══ Document passage

A billboard advertising marijuana in advance of the upcoming legalization of recreational marijuana in San Francisco, California, US. -Reuters
As a senior vice president at Wachovia and then Morgan Stanley during the dark months of the 2008 and 2009 financial crisis, Derek Peterson watched as colleagues lost their jobs and life savings and wondered if he was next.
At the time, he was managing approximately $120 million in client assets, but was growing disenchanted with what he saw as a US stock market driven by high-frequency trading and algorithms rather than fundamentals.
He started looking for other opportunities, and soon stumbled on some of the first legal medical marijuana dispensaries that had opened in the San Francisco Bay Area. "I started looking at this through a finance guy's eyes and saw that maybe there was something going on here," he said.
He soon discovered that dispensaries were bringing in sales of more than $4,000 per square foot, a rate higher than any US retailer but Apple Inc , and more than 12 times the average $325 per square foot among all companies in the sector. "You had places the size of Starbucks bringing in $15 million a year, which is absurd," Peterson said.
He quit his day job at Morgan Stanley in late 2010, and in 2012 became chief executive officer and president of Terra Tech Corp, which is now a $247 million company that cultivates medical marijuana and whose shares trade on the over-the-counter market, making it one of the few publicly traded pot stocks.
Peterson is not alone in the jump from Wall Street to weed. Ten years after the start of the financial crisis, what was once the province of shady stoners and drug cartels is now a thriving industry, with recreational marijuana legal in states ranging from California to Massachusetts.
Powering the expansion of the industry are former Wall Street executives like Peterson that hail from such staid firms as BlackRock Inc , Goldman Sachs Group Inc and Prudential Financial Inc, all of whom say that they might not have ever left traditional finance if not for the lingering damage of the 2008 crisis.

════

> _Problems to work on_
1. Answer these from the article about Derek Peterson:
(a) Roughly how much in client assets was Peterson managing during the financial crisis?
(b) In what year did he become chief executive officer and president of Terra Tech Corp?
(c) What was the average sales figure per square foot among all companies in the sector?
2. Reproduce the article about Derek Peterson word for word, everything from "He quit his" down to "California to Massachusetts.".
The rows that follow come from a separate source.

══ Listed records

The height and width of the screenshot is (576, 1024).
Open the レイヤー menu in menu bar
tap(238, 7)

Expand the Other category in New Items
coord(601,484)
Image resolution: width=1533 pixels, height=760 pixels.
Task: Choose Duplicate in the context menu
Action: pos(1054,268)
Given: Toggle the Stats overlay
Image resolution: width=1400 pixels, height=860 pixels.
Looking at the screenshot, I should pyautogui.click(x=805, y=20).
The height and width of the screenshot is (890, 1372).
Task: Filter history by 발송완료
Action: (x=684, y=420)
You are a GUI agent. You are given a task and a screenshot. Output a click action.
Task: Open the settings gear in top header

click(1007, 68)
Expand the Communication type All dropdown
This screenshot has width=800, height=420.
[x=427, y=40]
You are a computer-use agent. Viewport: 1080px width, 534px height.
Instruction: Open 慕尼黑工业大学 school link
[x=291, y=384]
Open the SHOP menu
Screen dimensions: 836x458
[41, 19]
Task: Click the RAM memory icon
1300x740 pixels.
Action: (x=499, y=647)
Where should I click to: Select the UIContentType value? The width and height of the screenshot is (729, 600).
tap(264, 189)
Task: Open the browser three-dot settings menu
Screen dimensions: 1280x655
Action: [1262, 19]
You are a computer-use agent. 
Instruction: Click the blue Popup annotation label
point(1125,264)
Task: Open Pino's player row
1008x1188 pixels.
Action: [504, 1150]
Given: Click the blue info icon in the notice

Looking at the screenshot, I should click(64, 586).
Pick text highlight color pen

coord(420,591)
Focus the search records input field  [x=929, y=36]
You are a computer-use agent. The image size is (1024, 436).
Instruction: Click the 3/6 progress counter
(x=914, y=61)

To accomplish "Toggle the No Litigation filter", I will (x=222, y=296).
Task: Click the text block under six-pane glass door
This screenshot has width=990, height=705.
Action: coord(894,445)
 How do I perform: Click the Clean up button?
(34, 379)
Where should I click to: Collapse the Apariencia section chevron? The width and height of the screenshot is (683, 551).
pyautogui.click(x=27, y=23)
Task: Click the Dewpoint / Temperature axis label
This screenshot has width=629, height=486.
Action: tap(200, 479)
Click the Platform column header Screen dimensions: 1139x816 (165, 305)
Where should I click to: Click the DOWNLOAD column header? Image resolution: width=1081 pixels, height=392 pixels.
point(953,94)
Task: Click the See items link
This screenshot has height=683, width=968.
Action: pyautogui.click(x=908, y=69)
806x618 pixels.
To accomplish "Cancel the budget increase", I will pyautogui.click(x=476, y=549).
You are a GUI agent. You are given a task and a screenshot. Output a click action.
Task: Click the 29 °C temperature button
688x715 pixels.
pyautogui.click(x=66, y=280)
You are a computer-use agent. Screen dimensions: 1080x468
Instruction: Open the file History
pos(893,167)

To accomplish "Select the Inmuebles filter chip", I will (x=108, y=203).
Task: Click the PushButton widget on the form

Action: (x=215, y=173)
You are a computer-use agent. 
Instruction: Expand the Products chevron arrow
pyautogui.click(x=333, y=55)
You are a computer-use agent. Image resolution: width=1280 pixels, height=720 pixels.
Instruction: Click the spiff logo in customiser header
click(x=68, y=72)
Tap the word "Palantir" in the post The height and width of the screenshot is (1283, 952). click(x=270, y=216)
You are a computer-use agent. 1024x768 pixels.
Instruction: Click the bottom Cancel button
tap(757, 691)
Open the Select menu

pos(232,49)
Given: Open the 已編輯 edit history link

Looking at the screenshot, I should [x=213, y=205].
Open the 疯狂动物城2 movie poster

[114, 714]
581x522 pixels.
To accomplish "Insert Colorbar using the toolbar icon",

════

> _Answer list_
1.
(a) Approximately $120 million
(b) 2012
(c) $325 per square foot

2.
He quit his day job at Morgan Stanley in late 2010, and in 2012 became chief executive officer and president of Terra Tech Corp, which is now a $247 million company that cultivates medical marijuana and whose shares trade on the over-the-counter market, making it one of the few publicly traded pot stocks.
Peterson is not alone in the jump from Wall Street to weed. Ten years after the start of the financial crisis, what was once the province of shady stoners and drug cartels is now a thriving industry, with recreational marijuana legal in states ranging from California to Massachusetts.